All of the records must be restated exactly, with every line complete.

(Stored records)
..........

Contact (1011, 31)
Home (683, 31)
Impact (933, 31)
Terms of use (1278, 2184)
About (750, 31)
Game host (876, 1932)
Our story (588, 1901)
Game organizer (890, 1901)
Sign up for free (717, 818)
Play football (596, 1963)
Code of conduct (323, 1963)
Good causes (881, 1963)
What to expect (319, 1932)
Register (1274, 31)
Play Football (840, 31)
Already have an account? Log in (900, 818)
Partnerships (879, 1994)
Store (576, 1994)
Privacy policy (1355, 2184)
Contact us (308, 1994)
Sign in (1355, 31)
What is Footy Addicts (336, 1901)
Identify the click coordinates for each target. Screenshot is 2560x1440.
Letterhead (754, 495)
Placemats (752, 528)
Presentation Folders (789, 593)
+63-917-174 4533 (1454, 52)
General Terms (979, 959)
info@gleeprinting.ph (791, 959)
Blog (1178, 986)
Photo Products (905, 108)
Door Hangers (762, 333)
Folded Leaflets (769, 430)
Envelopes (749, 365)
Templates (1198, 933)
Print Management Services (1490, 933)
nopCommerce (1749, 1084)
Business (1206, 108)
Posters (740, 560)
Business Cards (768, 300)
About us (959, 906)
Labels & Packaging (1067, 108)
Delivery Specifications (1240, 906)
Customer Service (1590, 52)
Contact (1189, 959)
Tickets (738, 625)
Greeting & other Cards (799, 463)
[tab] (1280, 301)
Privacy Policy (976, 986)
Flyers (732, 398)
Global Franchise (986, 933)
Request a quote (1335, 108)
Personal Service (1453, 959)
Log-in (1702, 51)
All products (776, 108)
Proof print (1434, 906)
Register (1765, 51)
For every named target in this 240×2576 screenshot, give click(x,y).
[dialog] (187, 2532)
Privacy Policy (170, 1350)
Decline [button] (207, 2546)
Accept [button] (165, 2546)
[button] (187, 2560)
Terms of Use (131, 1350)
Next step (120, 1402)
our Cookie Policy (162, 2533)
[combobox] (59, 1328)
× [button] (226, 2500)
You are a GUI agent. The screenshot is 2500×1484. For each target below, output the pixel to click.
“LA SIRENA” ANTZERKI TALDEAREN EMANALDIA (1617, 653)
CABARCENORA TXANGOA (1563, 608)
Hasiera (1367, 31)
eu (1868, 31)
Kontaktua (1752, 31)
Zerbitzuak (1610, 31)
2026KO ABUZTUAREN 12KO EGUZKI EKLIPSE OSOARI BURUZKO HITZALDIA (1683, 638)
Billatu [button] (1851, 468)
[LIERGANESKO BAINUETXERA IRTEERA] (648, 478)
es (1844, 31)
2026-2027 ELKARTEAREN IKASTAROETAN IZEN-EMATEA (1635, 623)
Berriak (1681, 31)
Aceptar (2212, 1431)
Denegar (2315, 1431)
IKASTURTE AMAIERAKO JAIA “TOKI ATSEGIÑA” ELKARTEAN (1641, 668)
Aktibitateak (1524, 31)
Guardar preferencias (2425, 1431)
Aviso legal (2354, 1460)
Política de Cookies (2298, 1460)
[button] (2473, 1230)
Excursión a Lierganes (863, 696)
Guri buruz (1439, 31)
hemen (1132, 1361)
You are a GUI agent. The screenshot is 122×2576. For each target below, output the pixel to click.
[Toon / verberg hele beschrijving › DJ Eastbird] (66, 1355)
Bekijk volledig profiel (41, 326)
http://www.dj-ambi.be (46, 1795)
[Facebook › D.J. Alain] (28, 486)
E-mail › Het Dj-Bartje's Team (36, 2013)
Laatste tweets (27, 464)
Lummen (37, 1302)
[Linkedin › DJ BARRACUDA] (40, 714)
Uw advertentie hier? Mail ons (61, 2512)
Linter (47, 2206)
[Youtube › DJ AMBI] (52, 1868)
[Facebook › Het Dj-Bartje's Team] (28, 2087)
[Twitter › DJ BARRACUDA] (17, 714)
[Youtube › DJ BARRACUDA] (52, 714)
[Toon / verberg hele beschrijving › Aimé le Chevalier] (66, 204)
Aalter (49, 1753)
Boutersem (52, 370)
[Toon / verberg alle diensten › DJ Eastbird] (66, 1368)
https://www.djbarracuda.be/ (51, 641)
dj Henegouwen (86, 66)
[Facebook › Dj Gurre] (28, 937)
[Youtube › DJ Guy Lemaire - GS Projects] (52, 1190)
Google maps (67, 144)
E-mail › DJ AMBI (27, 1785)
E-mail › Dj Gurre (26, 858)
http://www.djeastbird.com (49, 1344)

..........

## Reply
Contact (1011, 31)
Home (683, 31)
Impact (933, 31)
Terms of use (1278, 2184)
About (750, 31)
Game host (876, 1932)
Our story (588, 1901)
Game organizer (890, 1901)
Sign up for free (717, 818)
Play football (596, 1963)
Code of conduct (323, 1963)
Good causes (881, 1963)
What to expect (319, 1932)
Register (1274, 31)
Play Football (840, 31)
Already have an account? Log in (900, 818)
Partnerships (879, 1994)
Store (576, 1994)
Privacy policy (1355, 2184)
Contact us (308, 1994)
Sign in (1355, 31)
What is Footy Addicts (336, 1901)
Identify the click coordinates for each target. Screenshot is 2560x1440.
Letterhead (754, 495)
Placemats (752, 528)
Presentation Folders (789, 593)
+63-917-174 4533 (1454, 52)
General Terms (979, 959)
info@gleeprinting.ph (791, 959)
Blog (1178, 986)
Photo Products (905, 108)
Door Hangers (762, 333)
Folded Leaflets (769, 430)
Envelopes (749, 365)
Templates (1198, 933)
Print Management Services (1490, 933)
nopCommerce (1749, 1084)
Business (1206, 108)
Posters (740, 560)
Business Cards (768, 300)
About us (959, 906)
Labels & Packaging (1067, 108)
Delivery Specifications (1240, 906)
Customer Service (1590, 52)
Contact (1189, 959)
Tickets (738, 625)
Greeting & other Cards (799, 463)
[tab] (1280, 301)
Privacy Policy (976, 986)
Flyers (732, 398)
Global Franchise (986, 933)
Request a quote (1335, 108)
Personal Service (1453, 959)
Log-in (1702, 51)
All products (776, 108)
Proof print (1434, 906)
Register (1765, 51)
For every named target in this 240×2576 screenshot, give click(x,y).
[dialog] (187, 2532)
Privacy Policy (170, 1350)
Decline [button] (207, 2546)
Accept [button] (165, 2546)
[button] (187, 2560)
Terms of Use (131, 1350)
Next step (120, 1402)
our Cookie Policy (162, 2533)
[combobox] (59, 1328)
× [button] (226, 2500)
You are a GUI agent. The screenshot is 2500×1484. For each target below, output the pixel to click.
“LA SIRENA” ANTZERKI TALDEAREN EMANALDIA (1617, 653)
CABARCENORA TXANGOA (1563, 608)
Hasiera (1367, 31)
eu (1868, 31)
Kontaktua (1752, 31)
Zerbitzuak (1610, 31)
2026KO ABUZTUAREN 12KO EGUZKI EKLIPSE OSOARI BURUZKO HITZALDIA (1683, 638)
Billatu [button] (1851, 468)
[LIERGANESKO BAINUETXERA IRTEERA] (648, 478)
es (1844, 31)
2026-2027 ELKARTEAREN IKASTAROETAN IZEN-EMATEA (1635, 623)
Berriak (1681, 31)
Aceptar (2212, 1431)
Denegar (2315, 1431)
IKASTURTE AMAIERAKO JAIA “TOKI ATSEGIÑA” ELKARTEAN (1641, 668)
Aktibitateak (1524, 31)
Guardar preferencias (2425, 1431)
Aviso legal (2354, 1460)
Política de Cookies (2298, 1460)
[button] (2473, 1230)
Excursión a Lierganes (863, 696)
Guri buruz (1439, 31)
hemen (1132, 1361)
You are a GUI agent. The screenshot is 122×2576. For each target below, output the pixel to click.
[Toon / verberg hele beschrijving › DJ Eastbird] (66, 1355)
Bekijk volledig profiel (41, 326)
http://www.dj-ambi.be (46, 1795)
[Facebook › D.J. Alain] (28, 486)
E-mail › Het Dj-Bartje's Team (36, 2013)
Laatste tweets (27, 464)
Lummen (37, 1302)
[Linkedin › DJ BARRACUDA] (40, 714)
Uw advertentie hier? Mail ons (61, 2512)
Linter (47, 2206)
[Youtube › DJ AMBI] (52, 1868)
[Facebook › Het Dj-Bartje's Team] (28, 2087)
[Twitter › DJ BARRACUDA] (17, 714)
[Youtube › DJ BARRACUDA] (52, 714)
[Toon / verberg hele beschrijving › Aimé le Chevalier] (66, 204)
Aalter (49, 1753)
Boutersem (52, 370)
[Toon / verberg alle diensten › DJ Eastbird] (66, 1368)
https://www.djbarracuda.be/ (51, 641)
dj Henegouwen (86, 66)
[Facebook › Dj Gurre] (28, 937)
[Youtube › DJ Guy Lemaire - GS Projects] (52, 1190)
Google maps (67, 144)
E-mail › DJ AMBI (27, 1785)
E-mail › Dj Gurre (26, 858)
http://www.djeastbird.com (49, 1344)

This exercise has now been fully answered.